> [Problem requirements]: If a line in the records below contains the word "computer", copy it.

Records drawn from a dataset:
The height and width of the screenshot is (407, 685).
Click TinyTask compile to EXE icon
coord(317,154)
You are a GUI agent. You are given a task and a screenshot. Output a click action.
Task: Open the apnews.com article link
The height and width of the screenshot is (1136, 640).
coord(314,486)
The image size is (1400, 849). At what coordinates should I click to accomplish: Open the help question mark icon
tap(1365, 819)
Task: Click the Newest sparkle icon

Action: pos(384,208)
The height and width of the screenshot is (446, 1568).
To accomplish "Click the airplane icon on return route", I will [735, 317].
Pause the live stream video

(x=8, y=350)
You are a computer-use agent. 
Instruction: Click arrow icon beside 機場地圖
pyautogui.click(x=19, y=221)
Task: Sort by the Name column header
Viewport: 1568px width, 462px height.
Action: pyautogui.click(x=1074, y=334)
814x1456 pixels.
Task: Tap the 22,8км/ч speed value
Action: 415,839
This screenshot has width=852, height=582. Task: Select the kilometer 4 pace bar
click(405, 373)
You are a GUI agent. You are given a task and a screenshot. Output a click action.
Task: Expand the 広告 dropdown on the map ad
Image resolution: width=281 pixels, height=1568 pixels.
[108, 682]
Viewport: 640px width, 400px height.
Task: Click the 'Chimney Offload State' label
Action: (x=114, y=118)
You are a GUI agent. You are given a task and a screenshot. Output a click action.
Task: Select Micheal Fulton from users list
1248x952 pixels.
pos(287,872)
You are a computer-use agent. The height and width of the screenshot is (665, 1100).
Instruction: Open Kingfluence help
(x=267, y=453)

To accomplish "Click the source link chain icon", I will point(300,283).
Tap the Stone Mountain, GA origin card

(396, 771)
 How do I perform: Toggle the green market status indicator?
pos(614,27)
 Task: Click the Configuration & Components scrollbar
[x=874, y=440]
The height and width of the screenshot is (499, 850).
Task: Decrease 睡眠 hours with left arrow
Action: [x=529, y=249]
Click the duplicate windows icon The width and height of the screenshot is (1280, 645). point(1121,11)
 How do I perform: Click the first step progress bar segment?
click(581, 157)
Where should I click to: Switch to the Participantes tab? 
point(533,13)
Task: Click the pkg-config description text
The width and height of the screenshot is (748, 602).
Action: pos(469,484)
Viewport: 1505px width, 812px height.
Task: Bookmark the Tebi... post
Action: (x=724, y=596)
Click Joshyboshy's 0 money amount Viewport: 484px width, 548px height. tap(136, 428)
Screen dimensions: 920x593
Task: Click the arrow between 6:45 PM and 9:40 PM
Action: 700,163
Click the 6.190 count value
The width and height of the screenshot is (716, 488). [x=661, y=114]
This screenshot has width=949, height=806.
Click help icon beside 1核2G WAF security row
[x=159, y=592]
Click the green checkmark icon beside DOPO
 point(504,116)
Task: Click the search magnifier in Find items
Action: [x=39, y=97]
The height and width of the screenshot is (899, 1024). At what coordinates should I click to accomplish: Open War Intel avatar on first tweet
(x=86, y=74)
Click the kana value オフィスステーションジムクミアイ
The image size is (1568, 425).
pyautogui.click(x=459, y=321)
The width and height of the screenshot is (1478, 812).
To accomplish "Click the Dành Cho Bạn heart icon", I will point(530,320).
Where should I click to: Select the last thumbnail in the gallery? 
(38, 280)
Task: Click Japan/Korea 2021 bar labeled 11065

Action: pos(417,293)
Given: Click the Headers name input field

> [Result below]:
You are a computer-use agent. 
You are a computer-use agent. The height and width of the screenshot is (665, 1100).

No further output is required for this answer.